Set tasks –
a: In the reader comments, which city did the commenter who learned piano from a next-door neighbor grow up in?
b: Decide whether each statement agrees with the reader comments, answering yes or no and quoting the deciding words: (i) One commenter visited elderly neighbors with her mother during summers in New Jersey. (ii) Aunt Lil had several children of her own. (iii) The blast of anger appeared in a comment from someone named Melissa.
c: Extend the reader comments by writing the next comment after the last one shown.

Reading passage –
-- Start --

This could have been written about the wonderful next-door neighbor I had growing up in Cincinnati during the 60s. She was my "special friend," and I spent many, many after-school hours with her, learning while observing her cooking, gardening and housekeeping. She also taught me how to play the piano. She died in the 70s and I still miss her.

The unkind words of Melissa saddened me. Thankfully, even as I read her post I knew that Ronni has our backs and that we all have the mutual respect it takes to make this a Class A place to be. Thank you!

I also have fond memories of going with my mother during our summers in New Jersey to visit with elderly neighbors, women, who were gracious and sweet and so happy to spend a few hours with us every couple of weeks. They would often send us home with some fresh garden vegetables and we all had a feeling of happiness and satisfaction afterwards. I still think of them now that I am at the age that they were then. I don't do any of these things myself, and my mother didn't either. Maybe because we grew up in a city, and now things are really different for many people. Thanks for the memories. Irene

Lola, ditto. Enjoying Janet’s gentle memory, and the unexpected blast of anger sidetracked me to the reality of hostility spewed at inappropriate times. Back to pondering the sweet summer memories. Thanks, Janet.

What a beautiful story. It reminds me so much of my own grandmother and my frequent visitors to her. I loved her so much and miss her intensely.

I'm wondering if Sheila and I read the same story. I've gone back over it three or four times and I find absolutely no unexpected blast of anger contained therein. Did we read the same story.

Ronni strikes again!

Janet, A lovely story that brought tears to my eyes. Thank you for the break from all the bad news coming our way.

Beautiful post to read today. Thank you.

Nancy, the blast of anger was not in the lovely story, it was in a comment from someone named Melissa.

A lovely story. How lucky you were to have your dear Aunt Vickie! It reminds me of the walks my mother, my sister and I would take when I was very small (sometimes I was pushed in a pram, although I was a toddler, not an infant, but it was probably easier on my mother that way) to visit my Aunt Lil. She was our Irish aunt --- married one of my Dad's older brothers -- and we were a big Italian family. She lived a mile away up a very big hill, didn't have any children of her own, but was alway very kind to us and had a grand sense of humor. Thank you for reminding me to spend some time in the long-ago past, with my happy memories, especially when the present seems so grim.

-- End --

Information provided –
-- Start --

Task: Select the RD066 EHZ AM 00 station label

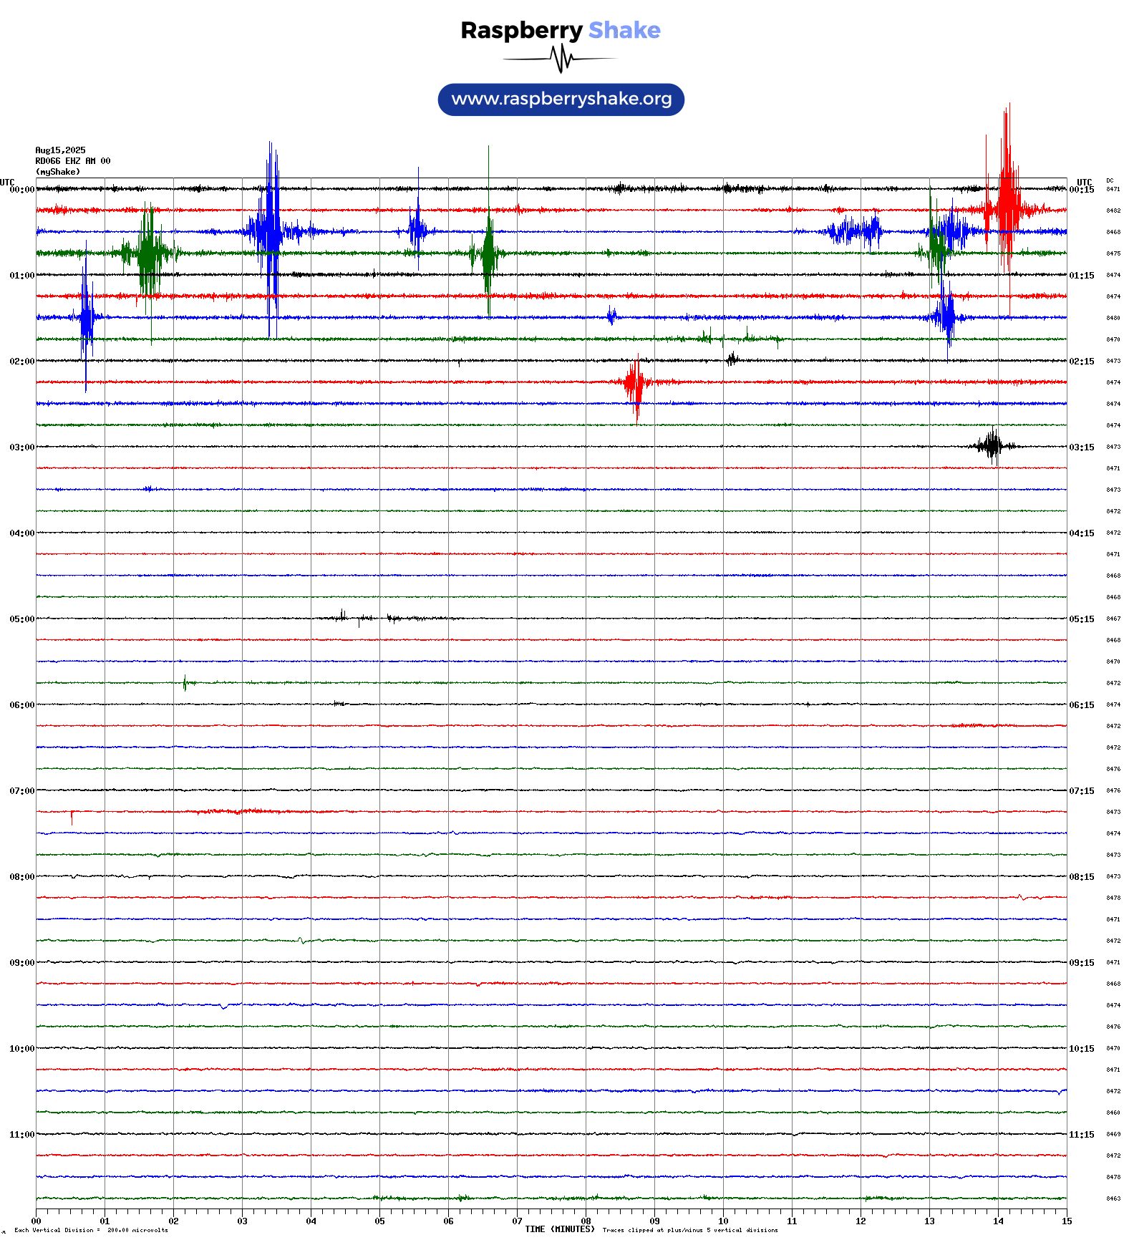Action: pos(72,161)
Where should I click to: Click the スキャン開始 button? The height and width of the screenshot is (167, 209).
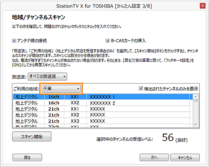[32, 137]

-- End --

Results –
a: Cincinnati

b:
(i) Yes: "going with my mother during our summers in New Jersey to visit with elderly neighbors"
(ii) No: "didn't have any children of her own"
(iii) Yes: "it was in a comment from someone named Melissa."

c:
My heart leaps at the way special people — Aunt Vickie — bring joy to their family and many others with their grace and generosity of spirit. This day has been a hard one, but your tribute to Aunt Vickie restored my strength and hope for good in this troubled world of ours.

So glad I circled back today to catch up here and read this story. Janet's memories of a special person in her young life has obviously resonated with many readers here, myself included. I had one particularly kind and gracious aunt who, although she lived nearly a thousand miles away and we made the trip to her house on rare occasions, made a great impression on me and will always live in my mind and heart. There were other adults who provided examples and comfort, sometimes without even knowing they did, when I was young and living in troubled circumstances, some of whom I can no longer specifically recall, but the gift of warm and loving recollections provided by people like Janet's Aunt Vickie and my Aunt Vel are among the things that we carry in our hearts always. They cost nothing, and are pure gifts of grace and I can't imagine my life without them.

She was Margaret for me. A customer of the bank where I worked in my late 30's. We hit it off, became fast friends over time, and remained so until her death. She (& her husband, Frank) were my first gardening mentors, taught me to like/love blue cheese and enriched my life in ways I'm still learning to appreciate. A favorite photo and her obit are still featured on my "Dead Shelf".